Construction and application of flexible sensor clothing deformation and self-adaptive monitoring system

By employing a dual-mode sensing mechanism and nanoimprint technology, the problems of external sensor placement and insufficient tensile strength in sports monitoring clothing have been solved, achieving high-resolution motion recognition, low power consumption, and waterproof performance, and supporting long-term sports injury prediction.

CN120995192APending Publication Date: 2025-11-21SHANXI TONGWEN VOCATIONAL & TECHNICAL COLLEGE
View PDF 0 Cites 0 Cited by

Patent Information

Application Number
CN202510932768.0
Authority / Receiving Office
CN · China
Patent Type
Applications(China)
Current Assignee / Owner
Filing Date
2025-07-07
Publication Date
2025-11-21

AI Technical Summary

Technical Problem

Existing sports monitoring clothing suffers from problems such as the need for external sensors affecting degrees of freedom, insufficient sensor tensile limits, and a lack of real-time feedback mechanisms.

Method used

By employing a dual-mode sensing mechanism combined with nanoimprint technology, the system captures local deformation through piezoresistive signals and senses global posture through capacitive signals, constructs a motion injury risk index, and develops roll-to-roll nanoimprint technology to achieve mass production at a cost of less than ¥65 per piece.

Benefits of technology

It achieves high-resolution motion recognition with reduced latency, excellent waterproof performance, low system power consumption, supports long-term operation, and accurate prediction of sports injuries.

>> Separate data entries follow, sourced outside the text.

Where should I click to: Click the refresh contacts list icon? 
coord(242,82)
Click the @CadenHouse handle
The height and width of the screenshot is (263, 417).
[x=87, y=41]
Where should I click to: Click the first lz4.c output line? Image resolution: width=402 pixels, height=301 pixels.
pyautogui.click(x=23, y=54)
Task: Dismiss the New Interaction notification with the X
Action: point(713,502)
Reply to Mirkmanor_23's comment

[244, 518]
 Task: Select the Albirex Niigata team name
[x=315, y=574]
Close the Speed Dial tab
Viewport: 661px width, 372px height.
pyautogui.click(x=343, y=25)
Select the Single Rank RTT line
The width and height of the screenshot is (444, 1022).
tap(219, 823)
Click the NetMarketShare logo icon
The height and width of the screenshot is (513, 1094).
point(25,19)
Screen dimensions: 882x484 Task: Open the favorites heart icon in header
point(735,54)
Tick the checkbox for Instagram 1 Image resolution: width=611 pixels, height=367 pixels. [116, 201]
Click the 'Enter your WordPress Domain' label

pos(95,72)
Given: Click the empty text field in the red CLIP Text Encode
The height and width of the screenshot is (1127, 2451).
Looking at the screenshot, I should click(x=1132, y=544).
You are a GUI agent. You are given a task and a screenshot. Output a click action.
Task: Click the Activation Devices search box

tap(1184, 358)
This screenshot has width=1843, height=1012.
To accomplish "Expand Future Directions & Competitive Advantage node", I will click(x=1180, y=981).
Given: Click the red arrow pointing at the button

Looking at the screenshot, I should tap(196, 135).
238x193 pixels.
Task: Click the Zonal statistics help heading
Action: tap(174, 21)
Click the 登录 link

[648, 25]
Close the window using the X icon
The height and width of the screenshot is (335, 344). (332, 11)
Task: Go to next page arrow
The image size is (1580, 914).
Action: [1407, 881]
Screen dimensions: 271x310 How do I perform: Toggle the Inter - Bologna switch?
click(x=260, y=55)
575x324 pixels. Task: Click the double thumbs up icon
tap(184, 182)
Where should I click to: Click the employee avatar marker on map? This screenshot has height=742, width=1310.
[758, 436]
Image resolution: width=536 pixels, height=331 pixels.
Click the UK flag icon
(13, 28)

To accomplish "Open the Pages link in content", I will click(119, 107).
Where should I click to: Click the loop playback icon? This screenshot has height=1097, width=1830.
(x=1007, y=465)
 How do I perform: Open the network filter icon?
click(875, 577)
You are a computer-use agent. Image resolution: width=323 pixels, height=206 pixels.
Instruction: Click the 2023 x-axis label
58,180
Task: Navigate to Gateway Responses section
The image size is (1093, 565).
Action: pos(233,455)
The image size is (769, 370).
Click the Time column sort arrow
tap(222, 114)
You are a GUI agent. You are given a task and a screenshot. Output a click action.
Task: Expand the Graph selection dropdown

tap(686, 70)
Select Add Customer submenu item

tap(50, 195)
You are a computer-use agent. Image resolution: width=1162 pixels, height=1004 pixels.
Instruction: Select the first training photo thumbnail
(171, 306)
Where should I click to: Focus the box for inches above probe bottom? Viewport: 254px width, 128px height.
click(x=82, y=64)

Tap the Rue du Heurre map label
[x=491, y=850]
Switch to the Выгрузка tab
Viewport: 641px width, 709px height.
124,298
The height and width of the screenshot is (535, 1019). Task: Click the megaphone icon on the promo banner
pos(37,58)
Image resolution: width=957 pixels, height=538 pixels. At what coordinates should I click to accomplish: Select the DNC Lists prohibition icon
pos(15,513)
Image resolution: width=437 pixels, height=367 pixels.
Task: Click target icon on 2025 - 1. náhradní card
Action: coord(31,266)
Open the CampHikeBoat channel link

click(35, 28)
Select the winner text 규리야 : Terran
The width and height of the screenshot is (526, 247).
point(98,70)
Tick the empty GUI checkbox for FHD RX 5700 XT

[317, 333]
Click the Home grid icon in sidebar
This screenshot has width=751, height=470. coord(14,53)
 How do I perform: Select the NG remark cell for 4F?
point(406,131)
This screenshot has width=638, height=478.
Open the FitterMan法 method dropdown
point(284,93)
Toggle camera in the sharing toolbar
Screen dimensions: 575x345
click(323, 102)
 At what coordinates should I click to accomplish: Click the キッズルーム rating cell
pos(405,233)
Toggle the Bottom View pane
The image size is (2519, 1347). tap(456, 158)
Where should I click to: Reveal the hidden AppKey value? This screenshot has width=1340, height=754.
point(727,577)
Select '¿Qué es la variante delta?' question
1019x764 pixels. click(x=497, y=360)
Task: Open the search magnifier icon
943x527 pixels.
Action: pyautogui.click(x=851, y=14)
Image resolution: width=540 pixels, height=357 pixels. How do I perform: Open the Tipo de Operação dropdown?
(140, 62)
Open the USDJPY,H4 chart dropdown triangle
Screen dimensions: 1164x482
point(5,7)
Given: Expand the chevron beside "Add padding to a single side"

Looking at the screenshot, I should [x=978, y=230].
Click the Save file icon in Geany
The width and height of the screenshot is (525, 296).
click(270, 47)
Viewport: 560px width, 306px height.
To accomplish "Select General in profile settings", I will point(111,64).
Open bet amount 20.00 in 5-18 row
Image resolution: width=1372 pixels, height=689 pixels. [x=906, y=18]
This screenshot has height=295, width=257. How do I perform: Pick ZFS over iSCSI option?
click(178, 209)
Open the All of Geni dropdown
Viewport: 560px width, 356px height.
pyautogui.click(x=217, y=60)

✦ Generated by Eureka AI based on patent content.

Smart Images

  • Figure FT_1
    Figure FT_1
  • Figure FT_2
    Figure FT_2
  • Figure FT_3
    Figure FT_3
Patent Text Reader

Abstract

The invention discloses a motion monitoring clothing system integrating nano sensing and edge intelligence, which comprises three innovative modules: 1, a nano sensing network: adopting MXene / fibroin composite nano cobweb structure sensors (response sensitivity reaches 2.5 kPa), arranging the sensors in a clothing joint area in a bionic muscle texture manner, and capturing micro strain (0.1-15%) and three-dimensional attitude in real time; 2, a self-adaptive learning engine: carrying a lightweight graph convolutional neural network (GCN), generalizing motion data of athletes in a certain winter sports event into a general model through transfer learning, and realizing that the motion recognition accuracy is greater than or equal to 98.7%; the dynamic feedback system is used for generating tactile prompts through a micro-pneumatic actuator array and correcting dangerous postures. The system breaks through the rigid limitation of traditional exercise monitoring equipment, the stretch rate exceeds 180%, the exercise injury rate can be reduced by 42% according to actual measurement of a professional speed team, and the system has been applied to the fields of competitive training, rehabilitation medicine and the like.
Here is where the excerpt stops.